A prominent feature of the bacterial domain is a radiation of major lineages that are defined as candidate phyla because they lack isolated representatives. Bacteria from these phyla occur in diverse environments1 and are thought to mediate carbon and hydrogen cycles2. Genomic analyses of a few representatives suggested that metabolic limitations have prevented their cultivation2,3,4,5,6. Here we reconstructed 8 complete and 789 draft genomes from bacteria representing >35 phyla and documented features that consistently distinguish these organisms from other bacteria. We infer that this group, which may comprise >15% of the bacterial domain, has shared evolutionary history, and describe it as the candidate phyla radiation (CPR). All CPR genomes are small and most lack numerous biosynthetic pathways.
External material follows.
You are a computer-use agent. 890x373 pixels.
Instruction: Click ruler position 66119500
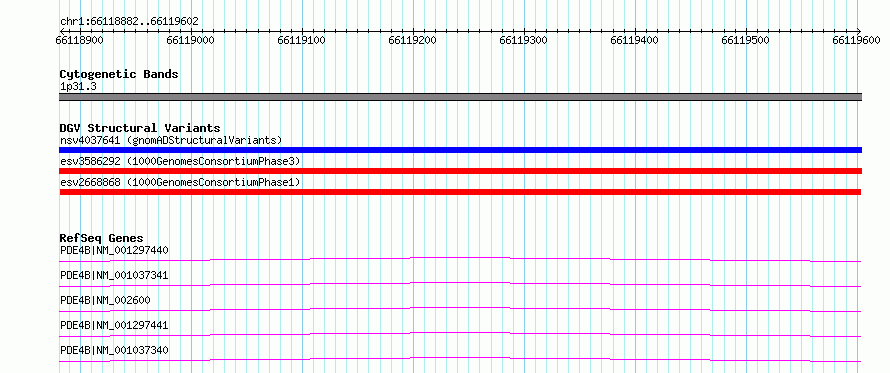745,40
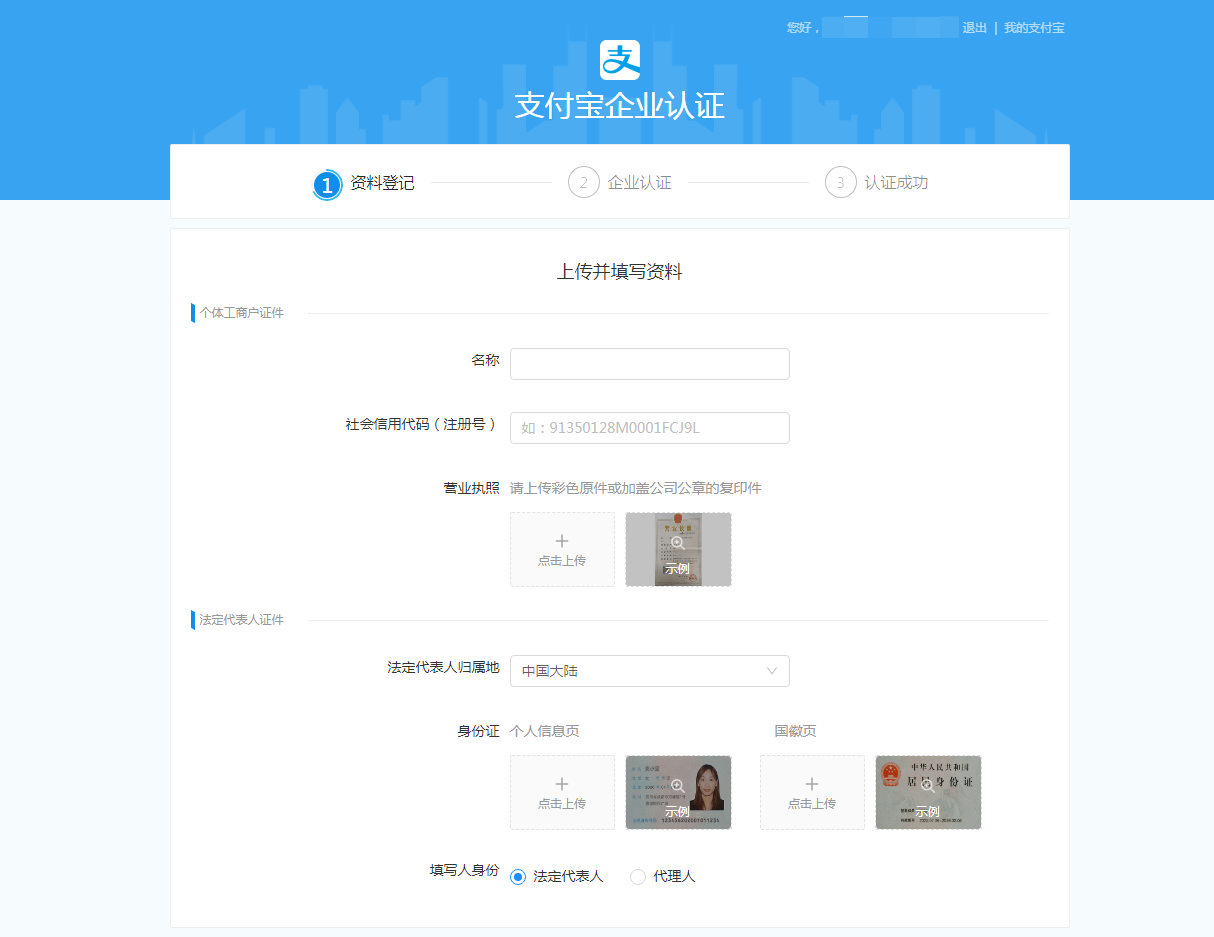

Owing to divergent 16S ribosomal RNA (rRNA) gene sequences, 50–100% of organisms sampled from specific phyla would evade detection in typical cultivation-independent surveys. CPR organisms often have self-splicing introns and proteins encoded within their rRNA genes, a feature rarely reported in bacteria. Furthermore, they have unusual ribosome compositions. All are missing a ribosomal protein often absent in symbionts, and specific lineages are missing ribosomal proteins and biogenesis factors considered universal in bacteria. This implies different ribosome structures and biogenesis mechanisms, and underlines unusual biology across a large part of the bacterial domain.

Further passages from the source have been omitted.